#### [WORK TO BE COMPLETED]
All of the records should be reproduced word for word, but no images may appear in the copy.

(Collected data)
= = =

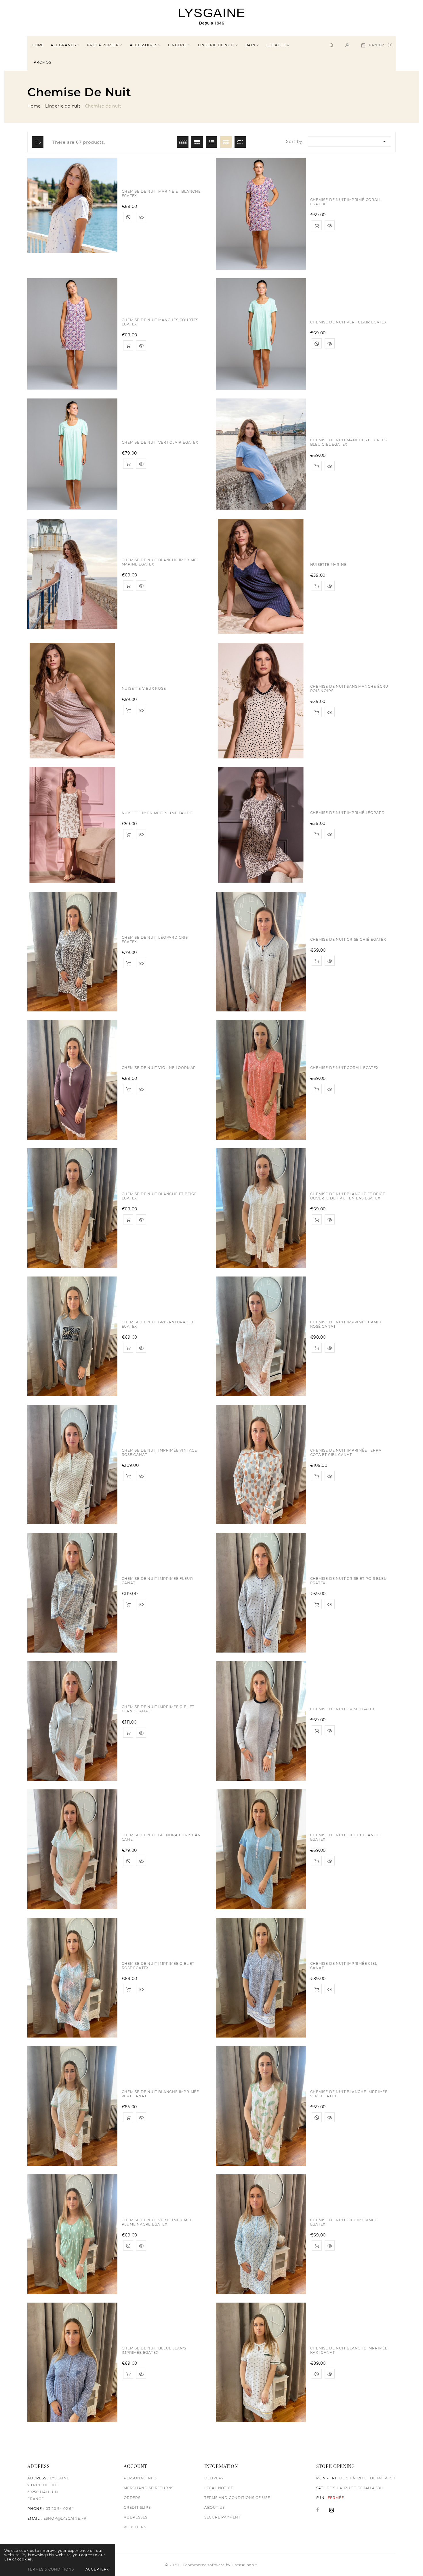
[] (347, 44)
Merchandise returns (149, 2488)
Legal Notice (218, 2488)
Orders (132, 2498)
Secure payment (222, 2517)
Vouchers (135, 2527)
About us (214, 2507)
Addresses (135, 2517)
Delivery (214, 2478)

= = =

#### [THE COMPLETED TASK]
[] (347, 44)
Merchandise returns (149, 2488)
Legal Notice (218, 2488)
Orders (132, 2498)
Secure payment (222, 2517)
Vouchers (135, 2527)
About us (214, 2507)
Addresses (135, 2517)
Delivery (214, 2478)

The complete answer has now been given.